BEGIN
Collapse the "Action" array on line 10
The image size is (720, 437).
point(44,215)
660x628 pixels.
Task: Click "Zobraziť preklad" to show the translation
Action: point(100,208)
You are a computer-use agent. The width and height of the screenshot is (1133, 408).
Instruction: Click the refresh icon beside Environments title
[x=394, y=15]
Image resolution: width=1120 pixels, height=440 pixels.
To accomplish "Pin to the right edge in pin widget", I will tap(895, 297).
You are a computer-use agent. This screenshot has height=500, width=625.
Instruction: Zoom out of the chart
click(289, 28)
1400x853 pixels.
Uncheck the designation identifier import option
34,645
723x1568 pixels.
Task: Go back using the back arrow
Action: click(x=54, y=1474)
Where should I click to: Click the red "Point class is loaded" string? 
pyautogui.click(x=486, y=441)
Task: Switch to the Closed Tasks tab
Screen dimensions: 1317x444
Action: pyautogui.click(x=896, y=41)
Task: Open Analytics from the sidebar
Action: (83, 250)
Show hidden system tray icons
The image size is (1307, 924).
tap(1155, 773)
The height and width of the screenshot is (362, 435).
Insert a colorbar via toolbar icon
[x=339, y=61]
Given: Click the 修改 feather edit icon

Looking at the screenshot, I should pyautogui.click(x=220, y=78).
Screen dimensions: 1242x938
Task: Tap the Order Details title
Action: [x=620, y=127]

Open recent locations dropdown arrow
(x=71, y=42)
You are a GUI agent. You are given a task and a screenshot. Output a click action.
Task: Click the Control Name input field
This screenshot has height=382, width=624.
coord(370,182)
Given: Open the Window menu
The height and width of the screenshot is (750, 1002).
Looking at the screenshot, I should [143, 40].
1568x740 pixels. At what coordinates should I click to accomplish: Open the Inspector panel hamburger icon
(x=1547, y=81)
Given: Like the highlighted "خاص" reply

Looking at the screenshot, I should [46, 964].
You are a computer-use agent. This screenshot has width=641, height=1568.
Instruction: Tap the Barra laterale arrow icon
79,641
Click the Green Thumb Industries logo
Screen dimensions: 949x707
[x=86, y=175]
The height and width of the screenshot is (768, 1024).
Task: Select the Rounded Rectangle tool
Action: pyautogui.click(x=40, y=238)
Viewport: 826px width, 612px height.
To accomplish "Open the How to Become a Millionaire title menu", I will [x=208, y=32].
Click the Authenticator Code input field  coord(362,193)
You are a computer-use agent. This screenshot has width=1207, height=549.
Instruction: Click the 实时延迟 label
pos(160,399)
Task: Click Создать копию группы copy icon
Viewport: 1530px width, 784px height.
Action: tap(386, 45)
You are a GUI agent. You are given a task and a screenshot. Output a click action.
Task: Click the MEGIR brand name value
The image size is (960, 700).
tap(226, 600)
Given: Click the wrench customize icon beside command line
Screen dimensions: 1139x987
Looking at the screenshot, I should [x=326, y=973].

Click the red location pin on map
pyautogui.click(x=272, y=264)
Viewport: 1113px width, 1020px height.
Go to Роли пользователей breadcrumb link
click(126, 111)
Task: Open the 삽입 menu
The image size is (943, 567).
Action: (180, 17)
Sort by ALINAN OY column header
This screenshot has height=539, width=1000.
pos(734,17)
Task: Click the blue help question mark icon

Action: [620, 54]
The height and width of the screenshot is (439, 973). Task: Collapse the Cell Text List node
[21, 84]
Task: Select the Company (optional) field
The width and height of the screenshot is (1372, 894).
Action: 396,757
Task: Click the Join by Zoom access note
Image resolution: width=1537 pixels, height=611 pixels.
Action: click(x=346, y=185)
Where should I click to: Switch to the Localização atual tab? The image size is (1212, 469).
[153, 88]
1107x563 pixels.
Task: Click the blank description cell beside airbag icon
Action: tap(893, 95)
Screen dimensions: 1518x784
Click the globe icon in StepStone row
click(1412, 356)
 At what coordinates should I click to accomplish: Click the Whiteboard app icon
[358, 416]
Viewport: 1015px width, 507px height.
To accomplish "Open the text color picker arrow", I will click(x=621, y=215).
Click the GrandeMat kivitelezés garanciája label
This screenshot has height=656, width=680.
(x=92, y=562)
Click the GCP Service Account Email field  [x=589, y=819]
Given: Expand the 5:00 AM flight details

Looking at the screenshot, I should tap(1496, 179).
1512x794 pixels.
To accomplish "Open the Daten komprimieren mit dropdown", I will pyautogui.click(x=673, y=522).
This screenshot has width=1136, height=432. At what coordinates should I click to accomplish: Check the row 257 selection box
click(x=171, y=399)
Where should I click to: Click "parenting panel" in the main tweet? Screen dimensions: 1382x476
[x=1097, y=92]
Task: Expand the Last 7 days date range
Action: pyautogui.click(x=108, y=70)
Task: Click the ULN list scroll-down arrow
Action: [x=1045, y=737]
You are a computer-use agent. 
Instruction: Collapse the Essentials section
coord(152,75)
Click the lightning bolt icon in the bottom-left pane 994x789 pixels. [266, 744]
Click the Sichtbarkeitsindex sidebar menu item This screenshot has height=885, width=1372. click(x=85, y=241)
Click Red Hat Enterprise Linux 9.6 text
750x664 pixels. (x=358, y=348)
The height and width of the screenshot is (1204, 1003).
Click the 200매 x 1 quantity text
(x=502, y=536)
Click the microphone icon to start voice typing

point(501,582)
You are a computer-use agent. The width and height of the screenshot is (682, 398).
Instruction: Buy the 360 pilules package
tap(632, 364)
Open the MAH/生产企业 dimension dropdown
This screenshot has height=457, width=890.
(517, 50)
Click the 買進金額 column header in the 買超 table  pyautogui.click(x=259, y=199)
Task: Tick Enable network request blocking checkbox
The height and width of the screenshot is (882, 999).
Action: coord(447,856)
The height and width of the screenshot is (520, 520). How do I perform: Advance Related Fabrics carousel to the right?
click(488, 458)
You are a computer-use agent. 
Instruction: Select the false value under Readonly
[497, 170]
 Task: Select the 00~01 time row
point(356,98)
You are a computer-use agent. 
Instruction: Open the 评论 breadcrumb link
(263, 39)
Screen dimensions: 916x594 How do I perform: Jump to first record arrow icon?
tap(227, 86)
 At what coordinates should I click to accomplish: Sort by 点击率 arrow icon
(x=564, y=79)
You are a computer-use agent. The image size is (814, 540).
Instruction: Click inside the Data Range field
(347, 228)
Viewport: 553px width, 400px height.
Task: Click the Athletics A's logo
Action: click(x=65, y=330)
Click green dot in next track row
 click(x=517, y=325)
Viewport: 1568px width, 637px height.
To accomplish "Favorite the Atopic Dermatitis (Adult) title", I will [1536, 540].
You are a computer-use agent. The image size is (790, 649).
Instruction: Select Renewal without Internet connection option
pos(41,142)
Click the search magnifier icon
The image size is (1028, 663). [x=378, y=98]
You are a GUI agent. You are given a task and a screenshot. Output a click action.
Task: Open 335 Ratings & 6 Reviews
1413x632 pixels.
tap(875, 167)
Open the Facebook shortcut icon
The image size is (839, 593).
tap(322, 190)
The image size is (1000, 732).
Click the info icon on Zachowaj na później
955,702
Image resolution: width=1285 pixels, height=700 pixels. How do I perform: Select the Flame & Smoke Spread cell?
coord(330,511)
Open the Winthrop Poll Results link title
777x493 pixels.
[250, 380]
END
EXERCISE DIRECTIONS =>
Take every line of the material that contains the word "menu", and copy it.

EXPECTED OUTPUT =>
Given: Open the Window menu
To accomplish "Open the How to Become a Millionaire title menu", I will [x=208, y=32].
Task: Open the 삽입 menu
Click the Sichtbarkeitsindex sidebar menu item This screenshot has height=885, width=1372. click(x=85, y=241)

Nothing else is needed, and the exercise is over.